Mids can be a bless or a curse. They help defining notes but can get nasal. They may help thickening but can drawn your bass into blury mud, too. But the good side is that it's just a matter of Eq center frequency and bandwidth, though.
To my ears, sounds below 200~250Hz can add fatness to the cleaner or thighter bass tone we get below 100H. The real lows around 80Hz and below are muscular and strong, moves lots of air but are more felt in our bodies than heard. So they're essencial but you also have to raise the low mids to make your bass sound big, to add fat to the meat, to add more body around the bones.

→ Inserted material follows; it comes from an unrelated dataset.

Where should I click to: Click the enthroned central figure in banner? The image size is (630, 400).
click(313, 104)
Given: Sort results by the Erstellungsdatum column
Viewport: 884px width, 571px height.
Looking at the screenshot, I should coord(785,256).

The problem is that they can be obstrusive if excessive. 200~400Hz can makes you sound like "cardboard box" and that region also can mess with all other voices in the mix (guitars, keys, toms, snare, vocals). Above, 600~1200Hz can help define notes, but may make you sound too nasal. Good for a "jacoesque" fretless tone, but can be bad if you want a deep fat tone.
60Hz - Bones, Structure
120Hz - Muscles, Thight
200Hz - Fat, Body, Mud
350Hz - Hollow, Flabby
800 Hz - Nasal, Articulation
1200 Hz - Definition, Hearing Fatigue
2500Hz - Clearness, Attack, String noise
When I hear you saying "twangy", it makes me feel that mids really are the problem, but you can't rip off all mids to solve it. My suggestion would be trying a mid cut sweep between 200Hz to 800Hz, you must hear how it interacts with your lows to feel where it exactly need to be. In 200Hz it will probably kill the thickness you need, in 800Hz it'll probably start decreasing note articulation, but somewhere in between you will find the offending frequency you must tame.
I usualy turn down 320Hz with not more than 1 octave bandwidht and bring back any eventual missing lows with a low shelf eq at 100~200Hz (here I sweep too to find the exact point where I get the deepness back).